Yes. Anonymous complaints are accepted through every filing method. The tradeoff is enforcement: anonymous complaints usually get a letter to the employer asking for a written response, not an on-site inspection. If you give your name but ask OSHA to keep it confidential, OSHA won't disclose your identity to the employer, and you're more likely to trigger an actual inspection.
Can my employer fire me for reporting an OSHA violation?
No. Section 11(c) of the OSH Act prohibits retaliation against workers who file complaints, take part in inspections, or exercise any right under the Act. If your employer retaliates, you have 30 days from the adverse action to file a retaliation complaint with OSHA. Remedies can include reinstatement and back pay.

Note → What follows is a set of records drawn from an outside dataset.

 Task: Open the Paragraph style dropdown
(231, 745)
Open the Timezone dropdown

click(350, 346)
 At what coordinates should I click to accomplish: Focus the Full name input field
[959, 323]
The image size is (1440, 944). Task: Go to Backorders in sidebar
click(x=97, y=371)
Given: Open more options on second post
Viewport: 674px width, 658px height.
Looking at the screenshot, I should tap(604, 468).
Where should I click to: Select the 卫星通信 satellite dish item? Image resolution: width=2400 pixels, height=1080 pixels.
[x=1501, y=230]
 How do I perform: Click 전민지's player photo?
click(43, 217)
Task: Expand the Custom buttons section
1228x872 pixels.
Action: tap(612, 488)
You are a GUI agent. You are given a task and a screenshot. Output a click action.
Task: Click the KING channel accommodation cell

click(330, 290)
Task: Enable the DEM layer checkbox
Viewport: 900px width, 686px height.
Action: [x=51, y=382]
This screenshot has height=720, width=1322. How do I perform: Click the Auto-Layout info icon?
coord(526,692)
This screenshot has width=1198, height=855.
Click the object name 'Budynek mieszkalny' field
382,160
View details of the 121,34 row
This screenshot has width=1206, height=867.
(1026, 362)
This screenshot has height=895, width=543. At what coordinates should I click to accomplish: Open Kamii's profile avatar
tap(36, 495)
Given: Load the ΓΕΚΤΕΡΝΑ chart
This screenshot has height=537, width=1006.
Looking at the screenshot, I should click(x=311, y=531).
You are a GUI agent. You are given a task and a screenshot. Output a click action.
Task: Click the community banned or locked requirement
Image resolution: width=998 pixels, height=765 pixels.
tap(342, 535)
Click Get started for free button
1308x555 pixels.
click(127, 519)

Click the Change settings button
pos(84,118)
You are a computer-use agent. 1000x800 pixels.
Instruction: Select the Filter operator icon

The 30-day deadline is strict, so act quickly.
What is the phone number to report an OSHA violation?
Call 1-800-321-OSHA, which is 1-800-321-6742. This line is available 24 hours a day for imminent danger situations. You can also find the direct phone number for your nearest OSHA area office at osha.gov, which can sometimes reach a compliance officer faster for follow-up questions.
Can I report an OSHA violation online?
Yes. Go to osha.gov, click Workers, then File a Complaint. The online form lets you describe the hazard in detail, attach photos, and indicate whether you want confidentiality. If your state has its own OSHA plan, the site redirects you to the correct state agency portal. Signed online complaints get the same priority as mailed or faxed signed complaints.
What happens to the employer after an OSHA complaint is filed?
OSHA either sends a letter asking the employer for a written explanation of the hazard and how they're fixing it, or it schedules an unannounced inspection. If an inspector finds violations, OSHA issues citations with proposed penalties. Employers have 15 working days to contest citations. Penalties are negotiated and can drop for small employer size, good faith effort, and history.
Does OSHA cover all workplaces in the United States?
Federal OSHA covers most private-sector employers and federal agencies. It does not cover self-employed workers with no employees, family farms where only immediate family members work, or workplaces regulated by other federal agencies under different safety statutes (like mines under MSHA). Twenty-six states and two territories have OSHA-approved state plans that cover state and local government workers too.
What is an imminent danger under OSHA, and how do you report it?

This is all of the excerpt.